[Work order]
Write out again, exactly, the lines below starting at the one with "This screenshot has height=375, width=500." and ending at the one with "Click the ACCEL".

[Data for processing]
* * * * * * *

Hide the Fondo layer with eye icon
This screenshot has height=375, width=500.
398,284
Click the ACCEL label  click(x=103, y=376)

* * * * * * *

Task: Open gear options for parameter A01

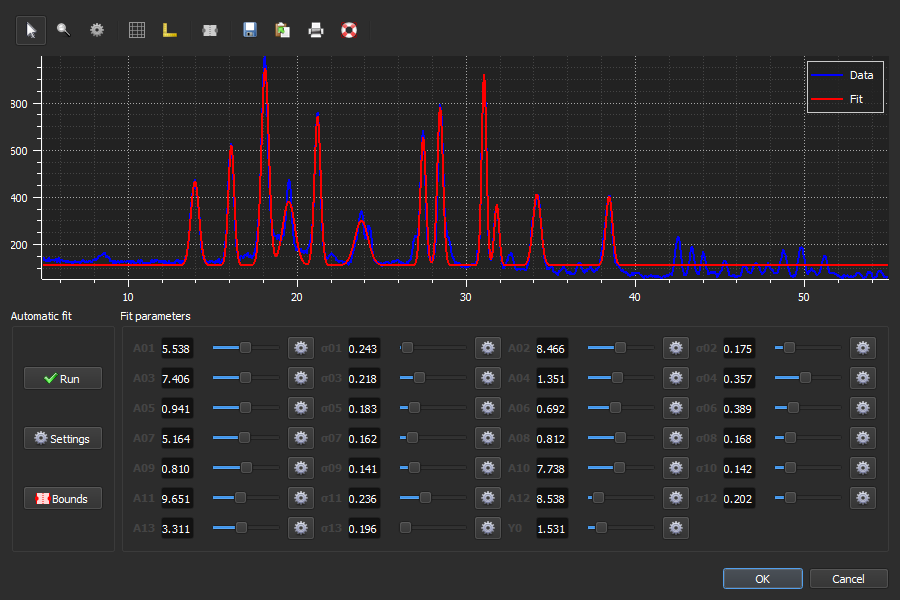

* * * * * * *

[Result]
This screenshot has height=375, width=500.
398,284
Click the ACCEL label  click(x=103, y=376)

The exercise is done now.